Thanks to its population and expanding internet access, Indonesia offers a huge market for content creators.

According to digital marketing and research consultancy We Are Social’s Digital 2023: Indonesia report, the January 2023 projection for social media engagement among Indonesian users was 167 million. Meanwhile, Indonesian users spend an average of 3 hours and 18 minutes every day on social media, the tenth longest in the world.

Brands see that as a valuable opportunity to collaborate with influencers. A 2023 survey from market research firm MarkPlus shows that 57.5 percent of Indonesian businesses allocated marketing budgets in excess of Rp 100 million for collaborating with influencers, and that 71.3 percent of brands were in active collaborations.

Local businesses have shifted from “billboards and traditional mass media to sell” in the past, Jerome says. “Lately, [they’ve] started using ads on social media and involving influencers to promote their brands,” he adds, summing up the changing face of advertising.

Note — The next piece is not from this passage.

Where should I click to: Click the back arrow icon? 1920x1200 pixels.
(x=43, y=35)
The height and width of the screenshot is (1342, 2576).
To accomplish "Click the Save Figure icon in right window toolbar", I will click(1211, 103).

This change in strategy appears to have had a significant impact on consumer behavior, with 87 percent of Indonesians making purchases based on influencers’ recommendations, according to a Kompas.id report in October last year, especially for beauty products but also for financial services, apparel, food, travel and more.

MarkPlus’s 2023 survey also found that 40 percent of brands allocated less than Rp 10 million for a single campaign featuring a nano influencer, which Forbes defines as a creator with less than 10,000 followers.

Hendrawan Agusta, an aviation enthusiast who lives in Jakarta, considers himself lucky to have the opportunity to pursue his interest in aircraft and travel through content creation, though he holds a law degree.

He says an influencer’s bargaining power grows when they can convert their audience into customers for the brands they endorse.

Hendrawan typically generates Rp 2 million-5 million through endorsements on YouTube. His income fluctuates depending on the agreements he has with the brands, he says, adding that brands ask about his viewership numbers and other metrics before clinching a deal.

In some instances, Hendrawan has been paid for his content with airline tickets or hotel vouchers. “In fact, the barter value is higher than if I received cash,” he says.

Not everyone makes it big in the industry though, he cautions, and minor influencers or those juggling full-time jobs find it hard to attract financially rewarding collabs.

“It is possible to work full-time [as a content creator]. However, some individuals continue to work full-time [in regular jobs], which limits the time” they can dedicate to content creation, he explains.

Marselina Lika, a relatively new content creator based in Sekadau, West Kalimantan, says nano influencers need to put in that extra effort to maintain their level of activity and output.

“Creating original content in my area, particularly in a village, is challenging,” adds the 23-year-old English literature graduate.

Marselina relies on YouTube ad revenue totaling around Rp 5 million a month, which she finds sufficient for her current needs. It is almost double the minimum wage where she lives.

“I think there’s always a market for everyone,” she says, emphatically.